Das Unternehmen SSAB, der führende Stahlhersteller Schwedens, hat einen radikalen Wandel in seinem Produktionsmodell eingeleitet: Die traditionellen kohlebetriebenen Hochöfen werden durch ein kompaktes Elektrostahlwerk mit einem Elektrolichtbogenofen ersetzt. Ziel ist es, bis Ende 2029 grünen Stahl ohne fossile Brennstoffe zu produzieren und damit einen Meilenstein im ökologischen Übergang der Schwerindustrie zu setzen.
Der Hochofen in Luleå, im Nordosten des Landes, wird die fossile Energie hinter sich lassen.

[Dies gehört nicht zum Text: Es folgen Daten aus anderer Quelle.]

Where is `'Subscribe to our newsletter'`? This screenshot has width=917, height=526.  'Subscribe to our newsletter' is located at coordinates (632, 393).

Laut Jonas Lövgren, verantwortlich für den Bereich Produktion und Transformation bei SSAB, wird das neue Werk eine Reduzierung der gesamten CO₂-Emissionen Schwedens um 7 % ermöglichen, indem erneuerbare Elektrizität zum Schmelzen von Metallschrott anstelle von Kohle und Koks verwendet wird.

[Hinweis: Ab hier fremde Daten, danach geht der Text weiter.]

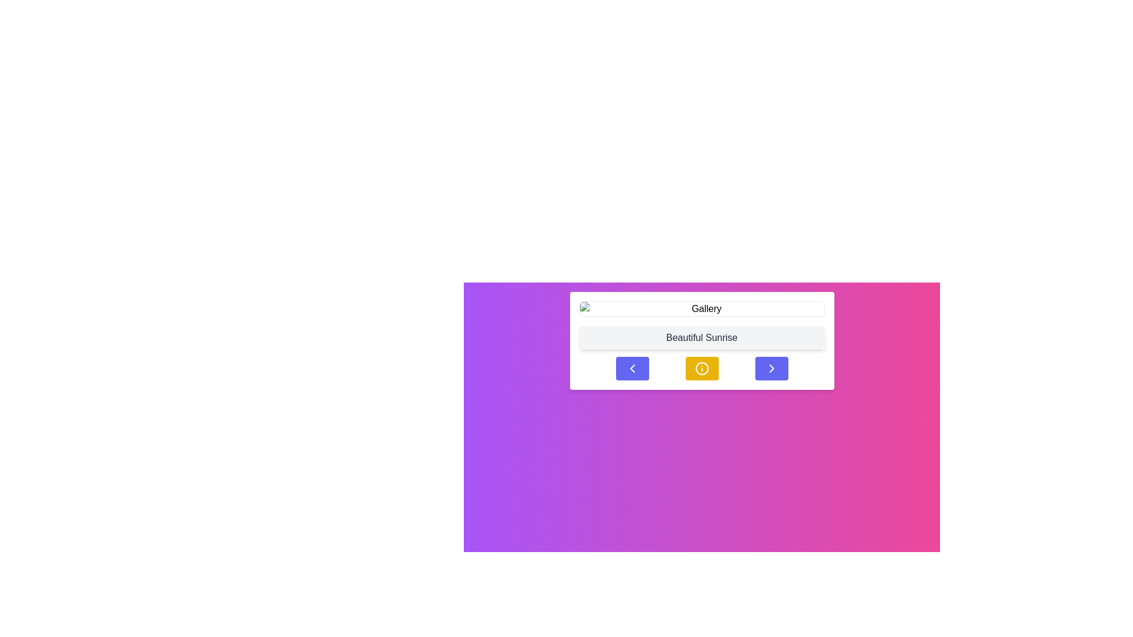  I want to click on the circle graphics element within the SVG that represents an information icon, which has a sharp border and no fill, positioned at the center of the interface, so click(701, 368).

Die technologische und finanzielle Herausforderung
Die Stahlproduktion ist eine der umweltschädlichsten industriellen Aktivitäten, da Kohle und Koks die Hauptquelle der CO₂-Emissionen im Prozess der Eisenerzreduktion sind.
Die Entscheidung zum Bau des neuen Werks wurde 2023 getroffen, und es wird erwartet, dass es bis 2030 in Betrieb genommen wird, im Einklang mit dem Ziel der Europäischen Union, bis 2050 Kohlenstoffneutralität zu erreichen.

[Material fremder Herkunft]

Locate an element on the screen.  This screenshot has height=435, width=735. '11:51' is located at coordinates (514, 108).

Das Projekt erfordert eine Investition von 4,5 Milliarden Euro, die größtenteils aus eigenen Mitteln von SSAB finanziert wird. Die Europäische Union trägt über den Fonds für einen gerechten Übergang 71 Millionen Euro bei, die hauptsächlich für die Schulung des Personals bestimmt sind.
Schweden als europäisches Vorbild
Die Schwedische Agentur für Wirtschaftswachstum und regionale Entwicklung (Tillväxtverket) betonte, dass Schweden in Europa ein Vorbild für den ökologischen Übergang der Schwerindustrie ist.
Laut Kristin Hedstöm, Programmmanagerin der Agentur, hat das Land seine CO₂-Emissionen seit 2010 um fast 30 % reduziert und sich das Ziel gesetzt, bis 2045 Kohlenstoffneutralität zu erreichen, fünf Jahre vor dem europäischen Ziel.

Produktion und berufliche Umstellung
Derzeit produziert das Stahlwerk etwa 6.500 Tonnen Stahl pro Tag, was einer Eiffelturm entspricht. Mit dem neuen kompakten Elektrostahlwerk wird erwartet, dass mehr Stahl produziert wird, jedoch ohne fossile Energie.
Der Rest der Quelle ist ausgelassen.